Use Your Ideal Customer Profile (ICP) to Optimize Your Target Account List (TAL)
Intent Data | Demand Generation | October 4, 2021 | by Charlie Tarzian
ABM strategies help B2B marketing and sales teams focus on a specific group of accounts that you can surround across a complement of tactics, as no one marketing organization can manage tens of thousands of accounts all at once—nor would we want to.
Intent data has become a popular tool for supporting ABM programs, as it helps teams prioritize specific target accounts based on their latest research behaviors. And while there are many variables that can dictate the success of your intent-based program(s), none are more important than getting your target-account list (TAL) right—because when your TAL is underperforming, it causes, in many cases, a negative waterfall effect across all your activities.
Why Your TAL May Be Underperforming
Your TAL may be underperforming not because you selected the wrong accounts to focus on—it’s most likely that they’re not “in market” and, therefore, aren’t as responsive or engaged in the ways you had hoped. In many cases, only 5-15% of total accounts from a TAL will be “in market” at any given of time. And while intent data will help you prioritize these accounts (depending on the number of accounts), there may not be enough that qualify as “in market.”

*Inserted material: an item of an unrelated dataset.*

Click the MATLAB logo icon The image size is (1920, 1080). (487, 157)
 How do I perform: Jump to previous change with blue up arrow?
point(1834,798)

Develop a Process to Validate the Quality of Your TAL
Therefore, developing a process to validate the quality of your TAL should be part of your go-to-market (GTM) strategy.
Within weeks of launching your program, you can run an A/B test between your TAL and the total addressable market (TAM) that fit your ideal customer profile (ICP) but aren’t already included in your TAL. You’ll then want to establish whether your original TAL can produce the numbers you’ve set out in your metrics for success by setting a baseline that shows it’s outperforming the non-TAL comprising ICP-fitting accounts.
This is where intent data will shine.
Ask your intent data vendor to run two reports side by side. First is your original TAL-based intent report, which will score target accounts on your list. The second is your non-TAL report, which will suppress the accounts on your TAL and reveal those that fit your ICP but weren’t already included on your list. (You can always include the non-TAL accounts you identified later and re-prioritize to achieve the results you’re looking for.)
Compare Your TAL Against Your Non-TAL
Now you have what you need to establish some baseline metrics of your TAL so you can compare each list. In your comparison, you’ll want to ask questions like:
- What is the ratio of in-market accounts (i.e., intent-identified accounts) in your non-TAL vs. original TAL? Are there more ICP-fitting accounts that are being represented as “in market” on the non-TAL?
- What’s the composition of each list based on the intent scoring: Does my original TAL have more or less accounts showing high/mid-level scoring compared to the non-TAL
- Are there any industry-specific trends worth noting? For example, are there industries on the non-TAL that you may have missed or are being underrepresented in your original TAL?
- Looking at the total number of site visitors from each list, is your TAL outperforming the non-TAL as far as overall visits to your site?
If your TAL is clearly winning the ratio game with a higher percentage of high-intent scores that shows there is enough engagement, and prospects are moving down the pipeline effectively, then you know you should keep going with your current ABM strategy. However, if the non-TAL is performing better (or similarly), then it may be time to make some changes and start incorporating the non-TAL into your strategy.
TAL optimization should be an essential component of your overall ABM process and performed regularly. Moreover, fine-tuning your target-account selection by testing the quality of your TAL not only expands your net of opportunities, it also ensures that success will flow downstream into your other marketing activities.